Tallula's thus grand-opened on May 9th, 2017 with its kitchen run by Mario Alberto Orellana, an alum of Ysabel, Laurel Hardware, Freddy Smalls, Chimu, Lazy Ox Canteen, the O.G. Mo-Chica, and Gjelina. The FOH, meanwhile, was the responsibility of GM Mary Thompson, who came over from The Line LA and Saint Martha before that (note: she left in June 2019). However, despite the strong team backing Tallula's, the restaurant was poorly received by the dining public.
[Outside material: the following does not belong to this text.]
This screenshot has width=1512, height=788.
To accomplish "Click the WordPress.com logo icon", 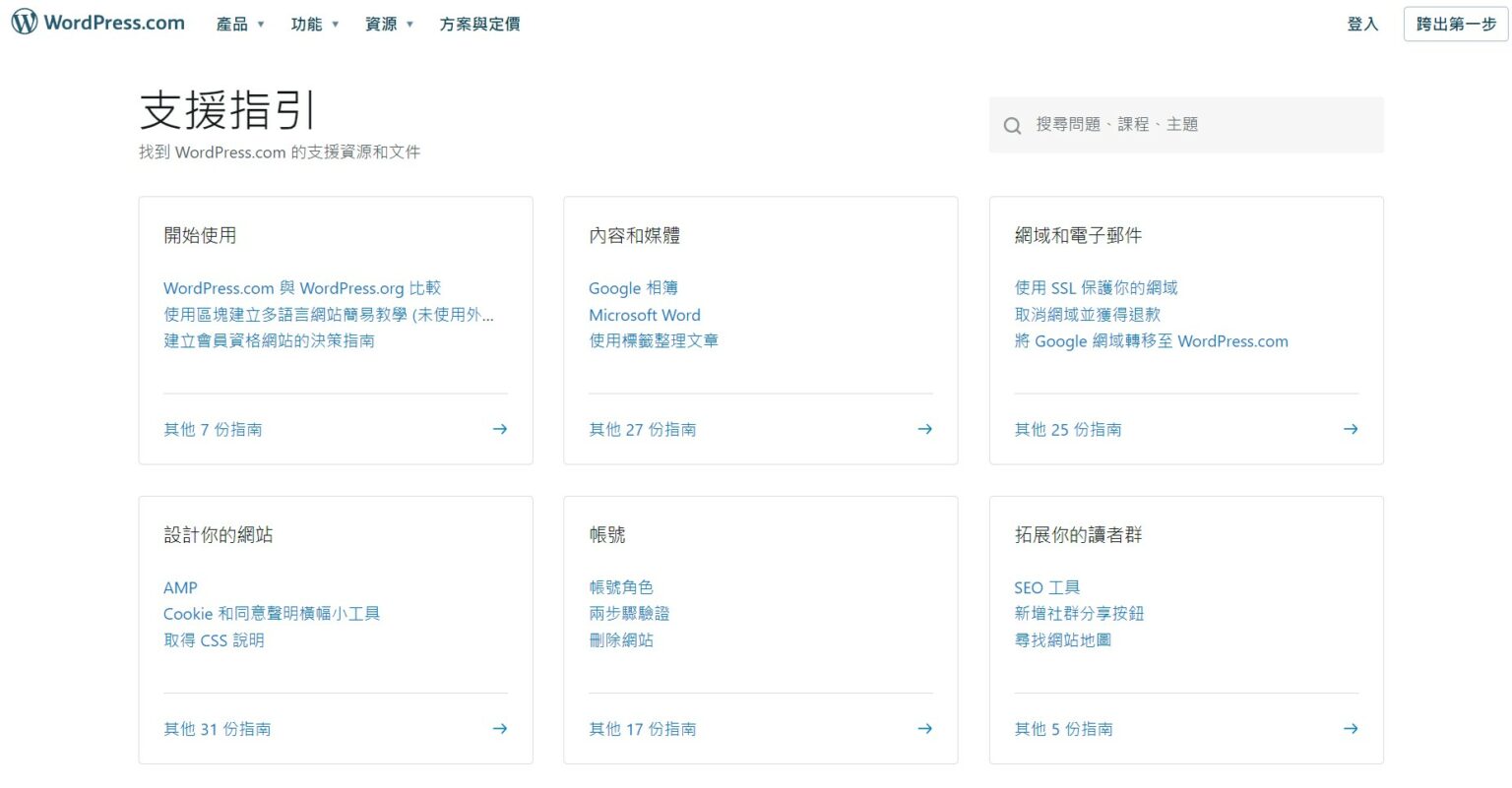I will click(25, 23).
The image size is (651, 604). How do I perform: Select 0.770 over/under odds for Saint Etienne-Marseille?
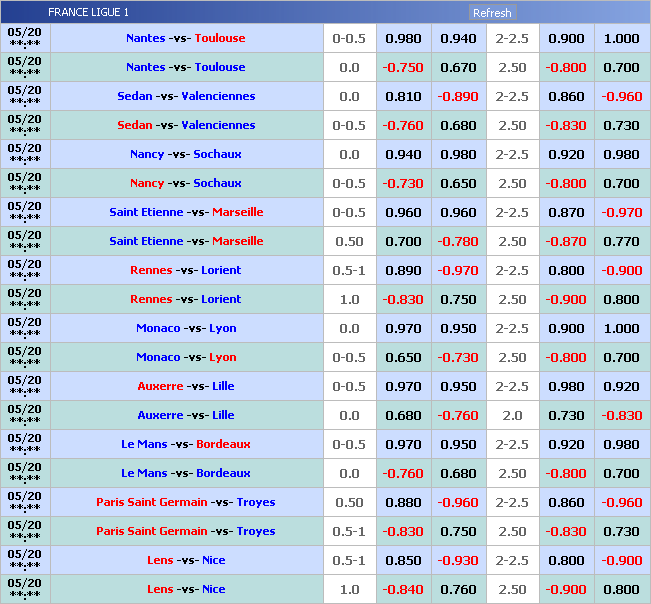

Perhaps because of that, Alberto was out the door after only a few months (he landed at Michael Cardenas' Mister O's in Studio City), replaced by a relative unknown by the name of Saw Naing, who was opening sous here.

A native of Rangoon, Myanmar of Burmese and Indian descent, Naing started cooking at a young age, and ended up coming to the US in 2007. He first got interested in Mexican cookery due to his Mexican stepfather, and prior to his tenure at Tallula's, worked as a sous chef at Ysabel. As CdC here, he's expanded service to brunch, but much more importantly, dramatically shifted the tone of the menu, revamping it from Mexican to a sort of Mexican-Burmese-Indian fusion. It was a change that I was not expecting.

Tallula's Menu
Tallula's take-out menu is pictured above. It features many of your typical casual Mexican favorites, but informed by elements from the Chef's cultural background. Click for a larger version.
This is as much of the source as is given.